Ele estava satisfeito de ver esse corpo nu que se elevava diante de si, e cuja insegurança medrosa fazia com que se tornasse ainda mais tirânico. Queria ver esse corpo em todas as posições e sob todos os ângulos, como imaginava que outros homens o tinha visto e o veriam. Tornara-se grosseiro e sensual.Dizia palavras que ela nunca o ouvira pronunciar. Ela queria resistir, escapar desse jogo, chamou-o pelo nome, mas ele a obrigou-a a calar-se, dizendo que ela não tinha o direito de lhe falar nesse tom familiar. Acabou cedendo, transtornada, quase em pranto.Inclinou-se para a frente depois abaixou-se, obedecendo ao desejo dele, fez a saudação militar, depois um requebro para dançar um número de twist, mas, num movimento brusco,fez a toalha deslizar e quase caiu. Ele a amparou e a levou para a cama.

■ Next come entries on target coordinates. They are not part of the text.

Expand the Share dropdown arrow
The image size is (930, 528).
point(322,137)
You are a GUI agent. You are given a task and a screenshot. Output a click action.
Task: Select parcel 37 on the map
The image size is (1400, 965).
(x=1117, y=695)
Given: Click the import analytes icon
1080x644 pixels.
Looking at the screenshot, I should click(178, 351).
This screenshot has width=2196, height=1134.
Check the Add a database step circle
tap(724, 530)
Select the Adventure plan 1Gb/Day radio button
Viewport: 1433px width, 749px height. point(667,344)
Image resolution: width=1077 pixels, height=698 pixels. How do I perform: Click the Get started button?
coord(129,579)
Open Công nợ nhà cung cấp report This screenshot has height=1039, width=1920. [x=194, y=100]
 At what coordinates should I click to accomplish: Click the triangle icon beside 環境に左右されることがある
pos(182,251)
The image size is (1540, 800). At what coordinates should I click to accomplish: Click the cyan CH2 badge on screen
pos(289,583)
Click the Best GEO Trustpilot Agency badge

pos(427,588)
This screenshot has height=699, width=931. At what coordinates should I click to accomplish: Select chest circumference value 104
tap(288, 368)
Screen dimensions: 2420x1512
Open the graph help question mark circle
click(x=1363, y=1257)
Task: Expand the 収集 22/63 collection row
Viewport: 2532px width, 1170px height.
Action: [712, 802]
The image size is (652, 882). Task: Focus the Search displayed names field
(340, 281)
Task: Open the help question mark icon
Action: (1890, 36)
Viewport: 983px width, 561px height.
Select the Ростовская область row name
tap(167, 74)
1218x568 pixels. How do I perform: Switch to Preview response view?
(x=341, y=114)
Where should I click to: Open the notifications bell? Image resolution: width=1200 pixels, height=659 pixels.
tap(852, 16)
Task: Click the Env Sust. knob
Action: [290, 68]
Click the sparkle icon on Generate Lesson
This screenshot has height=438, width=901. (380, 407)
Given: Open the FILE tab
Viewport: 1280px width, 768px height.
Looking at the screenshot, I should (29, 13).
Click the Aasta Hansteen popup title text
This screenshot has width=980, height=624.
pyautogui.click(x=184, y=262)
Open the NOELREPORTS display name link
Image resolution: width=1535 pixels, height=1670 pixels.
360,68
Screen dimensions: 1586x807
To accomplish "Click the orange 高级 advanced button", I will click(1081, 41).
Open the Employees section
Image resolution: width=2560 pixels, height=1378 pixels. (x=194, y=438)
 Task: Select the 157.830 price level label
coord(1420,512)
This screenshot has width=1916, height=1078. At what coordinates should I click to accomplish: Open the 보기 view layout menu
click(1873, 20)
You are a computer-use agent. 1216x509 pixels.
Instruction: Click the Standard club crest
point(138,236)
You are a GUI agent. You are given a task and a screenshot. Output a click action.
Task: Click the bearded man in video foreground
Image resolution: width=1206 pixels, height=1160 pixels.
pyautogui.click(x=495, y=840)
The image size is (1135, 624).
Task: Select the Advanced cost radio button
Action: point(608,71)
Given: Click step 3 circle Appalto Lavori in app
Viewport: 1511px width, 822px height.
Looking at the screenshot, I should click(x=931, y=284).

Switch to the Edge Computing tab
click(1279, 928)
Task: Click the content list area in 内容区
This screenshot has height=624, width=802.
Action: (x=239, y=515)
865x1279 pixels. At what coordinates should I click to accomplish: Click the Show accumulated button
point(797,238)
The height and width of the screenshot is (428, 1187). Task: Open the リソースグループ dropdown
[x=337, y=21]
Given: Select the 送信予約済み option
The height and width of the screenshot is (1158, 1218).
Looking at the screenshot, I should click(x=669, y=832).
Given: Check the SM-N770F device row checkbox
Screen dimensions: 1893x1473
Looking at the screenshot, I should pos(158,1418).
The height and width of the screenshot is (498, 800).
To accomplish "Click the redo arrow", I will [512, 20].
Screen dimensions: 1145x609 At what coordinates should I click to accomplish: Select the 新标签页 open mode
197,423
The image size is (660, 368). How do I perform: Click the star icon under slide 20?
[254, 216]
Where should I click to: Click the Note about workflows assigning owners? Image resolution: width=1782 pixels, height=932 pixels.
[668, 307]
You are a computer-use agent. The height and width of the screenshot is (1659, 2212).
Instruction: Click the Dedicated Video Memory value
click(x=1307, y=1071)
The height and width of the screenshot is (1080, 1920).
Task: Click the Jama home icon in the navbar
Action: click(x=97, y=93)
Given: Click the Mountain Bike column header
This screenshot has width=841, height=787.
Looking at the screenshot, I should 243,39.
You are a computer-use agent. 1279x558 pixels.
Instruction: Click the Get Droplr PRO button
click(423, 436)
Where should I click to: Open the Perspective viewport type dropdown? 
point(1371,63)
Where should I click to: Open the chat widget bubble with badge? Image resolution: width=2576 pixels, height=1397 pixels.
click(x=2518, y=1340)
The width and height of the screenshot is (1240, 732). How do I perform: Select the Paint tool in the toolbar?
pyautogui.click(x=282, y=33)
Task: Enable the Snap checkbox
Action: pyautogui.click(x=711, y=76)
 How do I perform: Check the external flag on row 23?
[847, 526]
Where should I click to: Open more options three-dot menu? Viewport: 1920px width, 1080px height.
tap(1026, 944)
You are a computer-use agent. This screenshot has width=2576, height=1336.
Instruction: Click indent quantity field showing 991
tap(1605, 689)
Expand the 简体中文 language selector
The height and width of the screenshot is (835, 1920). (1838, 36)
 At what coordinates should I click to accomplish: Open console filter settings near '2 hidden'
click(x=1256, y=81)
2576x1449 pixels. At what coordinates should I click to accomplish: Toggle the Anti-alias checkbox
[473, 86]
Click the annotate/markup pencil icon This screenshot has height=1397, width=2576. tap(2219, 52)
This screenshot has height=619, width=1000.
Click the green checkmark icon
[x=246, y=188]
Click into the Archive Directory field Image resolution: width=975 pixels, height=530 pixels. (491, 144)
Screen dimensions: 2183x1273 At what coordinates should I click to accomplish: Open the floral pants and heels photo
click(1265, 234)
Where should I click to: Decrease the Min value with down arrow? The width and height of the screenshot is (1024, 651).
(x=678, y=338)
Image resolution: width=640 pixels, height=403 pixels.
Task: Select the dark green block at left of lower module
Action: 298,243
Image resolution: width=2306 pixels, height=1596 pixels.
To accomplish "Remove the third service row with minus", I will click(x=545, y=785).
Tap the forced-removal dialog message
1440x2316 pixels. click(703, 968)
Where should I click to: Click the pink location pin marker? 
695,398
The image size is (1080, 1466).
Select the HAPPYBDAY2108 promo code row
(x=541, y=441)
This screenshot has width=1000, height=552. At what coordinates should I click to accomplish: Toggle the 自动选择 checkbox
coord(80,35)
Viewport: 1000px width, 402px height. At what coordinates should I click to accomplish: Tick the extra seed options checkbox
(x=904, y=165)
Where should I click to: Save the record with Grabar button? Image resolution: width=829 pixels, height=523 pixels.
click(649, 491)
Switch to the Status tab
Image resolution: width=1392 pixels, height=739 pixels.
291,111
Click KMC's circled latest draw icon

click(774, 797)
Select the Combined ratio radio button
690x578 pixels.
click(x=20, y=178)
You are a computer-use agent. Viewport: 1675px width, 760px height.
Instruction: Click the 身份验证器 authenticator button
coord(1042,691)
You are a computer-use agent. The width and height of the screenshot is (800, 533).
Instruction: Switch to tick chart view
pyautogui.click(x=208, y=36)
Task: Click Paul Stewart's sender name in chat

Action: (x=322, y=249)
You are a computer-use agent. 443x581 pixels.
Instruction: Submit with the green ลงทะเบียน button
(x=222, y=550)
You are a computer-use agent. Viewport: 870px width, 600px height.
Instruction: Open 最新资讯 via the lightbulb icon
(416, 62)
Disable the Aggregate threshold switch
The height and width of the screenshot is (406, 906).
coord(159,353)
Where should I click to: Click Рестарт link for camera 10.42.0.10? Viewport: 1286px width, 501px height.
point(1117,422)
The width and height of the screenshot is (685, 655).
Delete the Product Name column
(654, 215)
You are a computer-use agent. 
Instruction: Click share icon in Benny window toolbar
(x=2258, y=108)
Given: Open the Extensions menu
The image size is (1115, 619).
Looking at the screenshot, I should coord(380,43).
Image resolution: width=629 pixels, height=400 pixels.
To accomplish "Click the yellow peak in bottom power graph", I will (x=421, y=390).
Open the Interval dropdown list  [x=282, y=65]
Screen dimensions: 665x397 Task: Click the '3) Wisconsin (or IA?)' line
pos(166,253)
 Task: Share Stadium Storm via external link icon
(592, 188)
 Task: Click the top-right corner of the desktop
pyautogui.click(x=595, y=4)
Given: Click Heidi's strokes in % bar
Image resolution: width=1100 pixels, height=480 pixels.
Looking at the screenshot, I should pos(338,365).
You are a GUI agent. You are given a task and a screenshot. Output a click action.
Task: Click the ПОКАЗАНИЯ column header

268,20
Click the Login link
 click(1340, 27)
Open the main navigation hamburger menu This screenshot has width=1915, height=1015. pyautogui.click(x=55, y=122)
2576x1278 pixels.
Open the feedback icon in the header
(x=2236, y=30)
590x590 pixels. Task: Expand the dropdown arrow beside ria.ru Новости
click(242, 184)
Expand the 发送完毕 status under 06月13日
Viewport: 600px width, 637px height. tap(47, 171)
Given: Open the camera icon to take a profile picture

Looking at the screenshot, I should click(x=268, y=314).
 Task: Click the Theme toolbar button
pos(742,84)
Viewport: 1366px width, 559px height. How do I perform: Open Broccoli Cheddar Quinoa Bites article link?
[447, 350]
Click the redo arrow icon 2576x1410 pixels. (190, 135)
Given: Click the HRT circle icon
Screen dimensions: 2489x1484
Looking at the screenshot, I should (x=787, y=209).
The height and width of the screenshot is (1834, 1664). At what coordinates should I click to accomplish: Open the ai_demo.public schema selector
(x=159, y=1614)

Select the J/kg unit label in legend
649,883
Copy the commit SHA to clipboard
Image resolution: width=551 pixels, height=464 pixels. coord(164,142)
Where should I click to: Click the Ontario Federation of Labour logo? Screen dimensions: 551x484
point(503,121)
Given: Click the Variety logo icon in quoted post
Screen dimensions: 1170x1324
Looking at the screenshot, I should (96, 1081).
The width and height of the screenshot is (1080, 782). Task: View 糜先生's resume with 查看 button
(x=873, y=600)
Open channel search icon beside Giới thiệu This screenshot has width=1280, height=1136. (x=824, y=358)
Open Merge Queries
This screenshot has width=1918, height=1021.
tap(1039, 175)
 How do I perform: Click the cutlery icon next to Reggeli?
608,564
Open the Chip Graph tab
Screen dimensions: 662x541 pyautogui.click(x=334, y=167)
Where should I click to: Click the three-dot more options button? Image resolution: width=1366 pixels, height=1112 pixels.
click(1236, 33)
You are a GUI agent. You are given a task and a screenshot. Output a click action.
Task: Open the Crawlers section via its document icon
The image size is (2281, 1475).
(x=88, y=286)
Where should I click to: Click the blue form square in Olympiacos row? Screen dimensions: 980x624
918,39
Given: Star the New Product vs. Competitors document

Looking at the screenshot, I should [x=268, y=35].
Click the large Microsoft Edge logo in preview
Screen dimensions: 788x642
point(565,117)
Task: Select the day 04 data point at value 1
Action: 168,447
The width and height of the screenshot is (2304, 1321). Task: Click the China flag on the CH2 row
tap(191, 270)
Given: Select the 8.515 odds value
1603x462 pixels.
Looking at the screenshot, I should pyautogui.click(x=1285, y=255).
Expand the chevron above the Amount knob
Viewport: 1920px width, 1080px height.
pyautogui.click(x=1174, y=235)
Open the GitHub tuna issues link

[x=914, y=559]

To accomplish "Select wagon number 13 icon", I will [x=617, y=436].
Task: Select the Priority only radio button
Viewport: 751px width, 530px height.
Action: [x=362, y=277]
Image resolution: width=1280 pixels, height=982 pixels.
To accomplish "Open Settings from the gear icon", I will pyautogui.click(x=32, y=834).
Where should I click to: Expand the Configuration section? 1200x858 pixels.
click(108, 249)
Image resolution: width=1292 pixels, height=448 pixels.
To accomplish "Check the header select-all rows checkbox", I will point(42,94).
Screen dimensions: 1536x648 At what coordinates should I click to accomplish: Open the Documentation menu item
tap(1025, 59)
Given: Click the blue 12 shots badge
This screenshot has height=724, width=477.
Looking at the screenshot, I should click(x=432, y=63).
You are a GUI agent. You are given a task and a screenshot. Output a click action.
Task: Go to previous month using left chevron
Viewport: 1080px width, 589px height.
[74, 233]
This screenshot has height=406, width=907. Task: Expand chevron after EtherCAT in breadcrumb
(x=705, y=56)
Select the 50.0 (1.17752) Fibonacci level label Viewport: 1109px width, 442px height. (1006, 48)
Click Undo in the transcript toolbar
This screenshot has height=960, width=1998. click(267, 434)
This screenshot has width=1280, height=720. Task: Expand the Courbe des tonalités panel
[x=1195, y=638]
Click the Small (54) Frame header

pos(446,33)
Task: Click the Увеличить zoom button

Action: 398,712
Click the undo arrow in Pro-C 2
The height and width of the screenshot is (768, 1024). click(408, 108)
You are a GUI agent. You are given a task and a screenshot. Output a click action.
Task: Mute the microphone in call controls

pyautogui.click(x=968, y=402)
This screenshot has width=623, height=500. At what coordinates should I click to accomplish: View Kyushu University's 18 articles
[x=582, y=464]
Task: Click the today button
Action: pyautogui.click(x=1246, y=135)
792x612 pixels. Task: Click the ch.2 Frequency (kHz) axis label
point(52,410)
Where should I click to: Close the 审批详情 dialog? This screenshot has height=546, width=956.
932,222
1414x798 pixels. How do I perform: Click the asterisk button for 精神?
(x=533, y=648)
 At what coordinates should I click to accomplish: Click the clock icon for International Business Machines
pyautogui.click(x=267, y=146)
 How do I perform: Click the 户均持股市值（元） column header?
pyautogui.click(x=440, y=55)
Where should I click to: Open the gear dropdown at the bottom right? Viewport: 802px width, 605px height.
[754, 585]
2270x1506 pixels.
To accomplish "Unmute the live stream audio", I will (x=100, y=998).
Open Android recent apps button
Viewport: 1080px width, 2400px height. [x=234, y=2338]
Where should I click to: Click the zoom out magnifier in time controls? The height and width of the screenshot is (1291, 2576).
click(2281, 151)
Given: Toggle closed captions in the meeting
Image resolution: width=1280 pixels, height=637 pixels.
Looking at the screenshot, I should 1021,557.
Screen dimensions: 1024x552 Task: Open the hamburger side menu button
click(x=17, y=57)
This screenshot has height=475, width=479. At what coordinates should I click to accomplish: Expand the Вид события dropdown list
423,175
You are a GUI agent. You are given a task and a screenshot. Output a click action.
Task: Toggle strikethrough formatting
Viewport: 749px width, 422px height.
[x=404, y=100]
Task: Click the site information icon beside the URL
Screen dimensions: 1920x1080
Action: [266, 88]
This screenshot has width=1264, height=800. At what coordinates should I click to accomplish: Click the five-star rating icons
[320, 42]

Abraçou-a. Ela ficou contente, pensando que o jogo sinistro terminara, que de novo iam ser como eram na realidade, quando se amavam. Quis encostar os lábios nos dele, mas ele a afastou, repetindo que só beijava as mulheres que amava. Ela explodiu em soluços. Mas nem conseguiu chorar, porque a furiosa paixão do amigo se apoderou pouco a pouco do seu corpo, terminando por abafar os gemidos de sua alma. Logo depois havia apenas dois corpos perfeitamente unidos na cama, sensuais e estranhos um ao outro. O que acontecia agora era o que ela sempre temera mais que tudo no mundo, o que sempre evitara: o amor sem sentimento e sem amor. Sabia que atravessara a fronteira proibida, além da qual se comportava sem a menor reserva e em total comunhão. Apenas experimentava, num recôndito do seu espírito, uma espécie de medo ao pensar que nunca sentira tal prazer e tanto prazer como dessa vez. – além dessa fronteira.

12
Depois tudo acabou. O rapaz afastou-se dela e puxou o comprido fio que pendia sobre a cama.A luz apagou-se. Ele não queria ver o rosto dela, sabia que o jogo terminara, mas não tinha nenhuma vontade de voltar ao universo de suas relações habituais. Tinha medo dessa volta. Permanecia ao lado dela no escuro, evitando qualquer contato com seu corpo.

Logo depois ouviu soluços abafados, num gesto tímido, infantil, a mão da moça voltou a tocá-lo, e uma voz se fez ouvir, suplicante, entrecortada de soluços, que o chamava pelo nome e dizia -Sou eu, sou eu.

Ele se calava, imóvel, e compreendia muito bem a triste inconsistência da afirmação de sua amiga, na qual o desconhecido se definia pelo mesmo desconhecido.

Os soluços se transformaram num pranto sentido, a moça ainda repetiu por muito tempo esta comovente tautologia.

-Sou eu, sou eu...

Então ele começou a pedir socorro à compaixão (e teve que chamá-la de muito longe, pois ela não estava em nenhum lugar ao alcance de sua mão) para poder consolar a moça. Tinham ainda pela frente treze dias de férias.